Exercise prompt -
Below are the entries; give again exactly the lines from the one mentioning "続きを読む (174, 271)" through the one mentioning "ユニバーサル・スタジオ・ジャパン (524, 1048)", inclusive.

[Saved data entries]
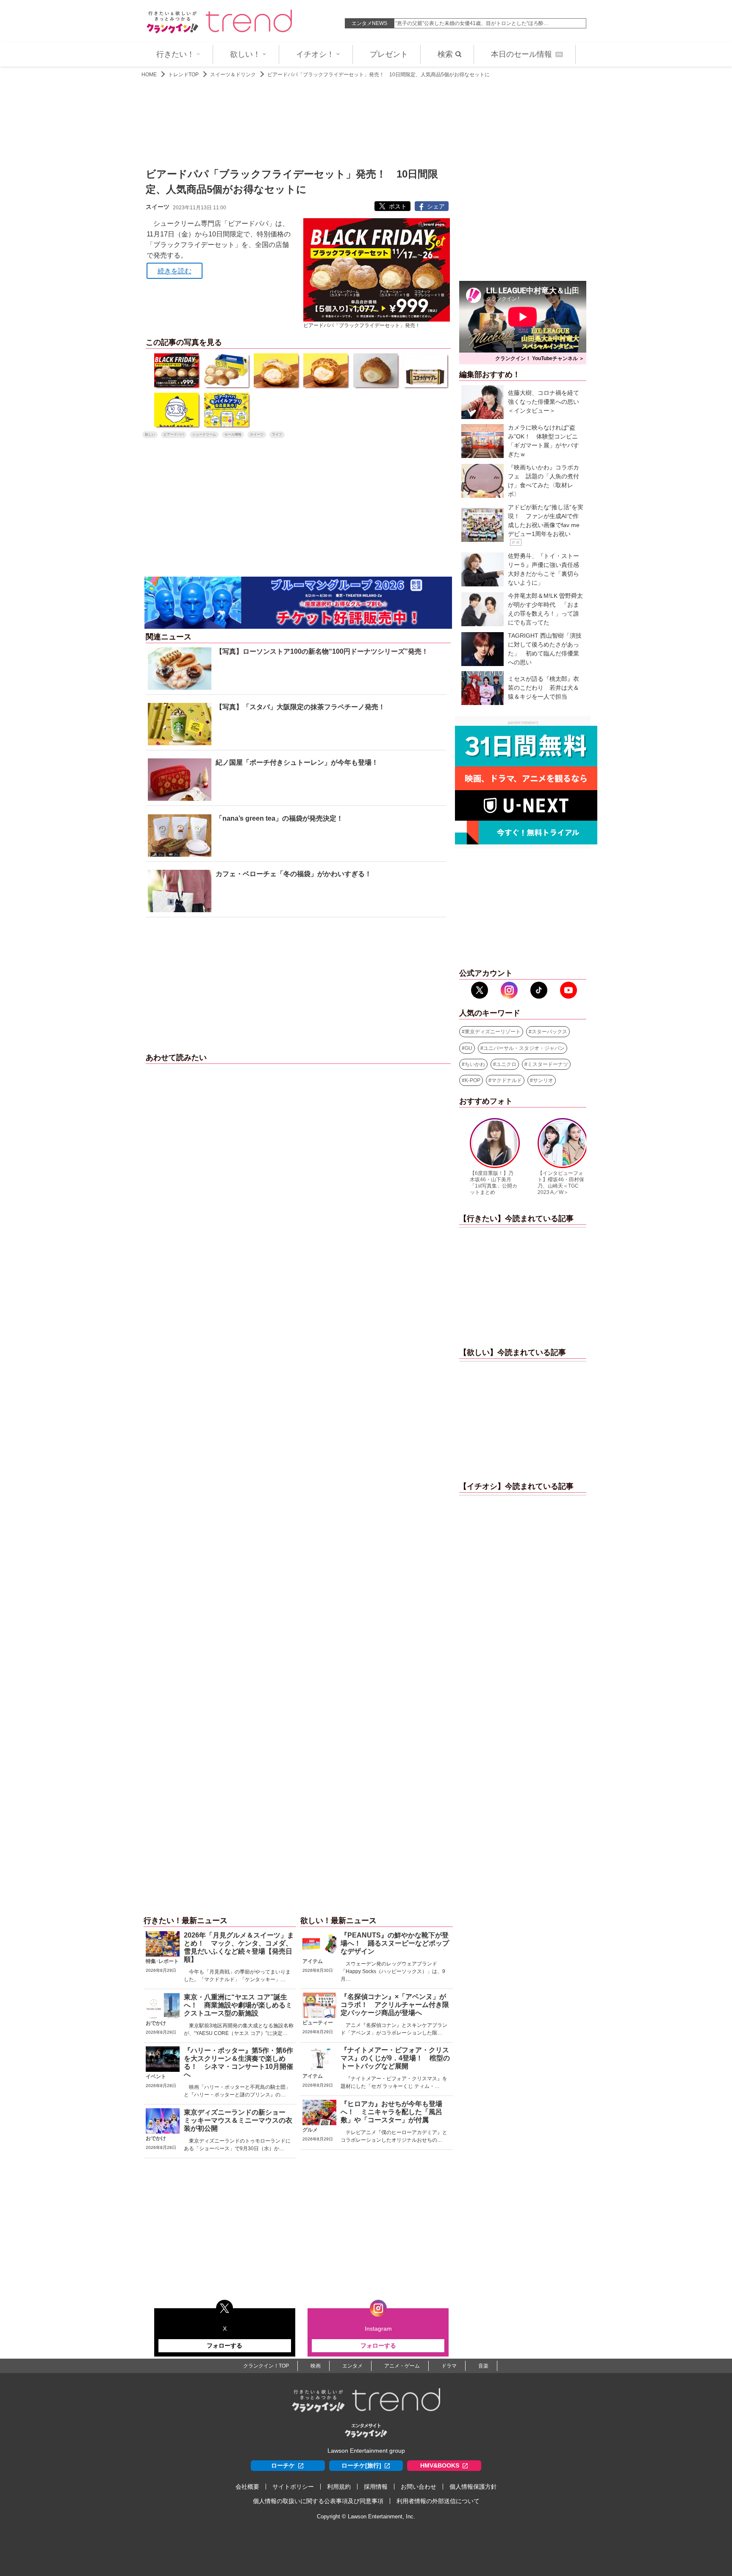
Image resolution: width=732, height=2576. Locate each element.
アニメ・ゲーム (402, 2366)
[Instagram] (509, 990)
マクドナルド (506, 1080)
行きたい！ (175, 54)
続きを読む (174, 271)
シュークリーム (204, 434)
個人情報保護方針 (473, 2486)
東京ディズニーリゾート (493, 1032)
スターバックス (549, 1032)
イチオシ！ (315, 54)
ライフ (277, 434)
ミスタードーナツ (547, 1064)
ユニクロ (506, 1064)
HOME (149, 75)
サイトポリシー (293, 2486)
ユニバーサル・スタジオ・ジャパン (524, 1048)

--

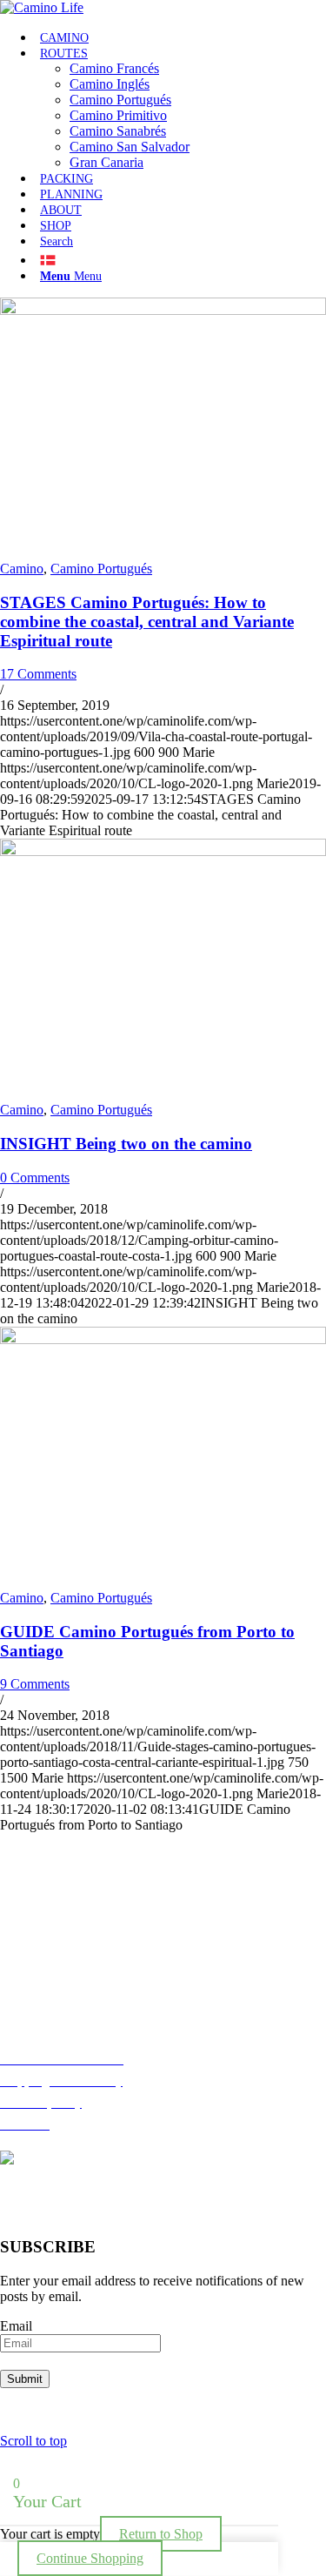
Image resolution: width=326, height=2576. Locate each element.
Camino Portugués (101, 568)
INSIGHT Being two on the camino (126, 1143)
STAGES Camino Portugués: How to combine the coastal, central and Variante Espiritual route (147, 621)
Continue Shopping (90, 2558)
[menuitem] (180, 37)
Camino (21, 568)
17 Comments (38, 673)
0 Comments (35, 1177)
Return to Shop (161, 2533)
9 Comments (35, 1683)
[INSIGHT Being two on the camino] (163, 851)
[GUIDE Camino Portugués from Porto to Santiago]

Response to this task -
続きを読む (174, 271)
シュークリーム (204, 434)
個人情報保護方針 (473, 2486)
東京ディズニーリゾート (493, 1032)
スターバックス (549, 1032)
イチオシ！ (315, 54)
ライフ (277, 434)
ミスタードーナツ (547, 1064)
ユニクロ (506, 1064)
HOME (149, 75)
サイトポリシー (293, 2486)
ユニバーサル・スタジオ・ジャパン (524, 1048)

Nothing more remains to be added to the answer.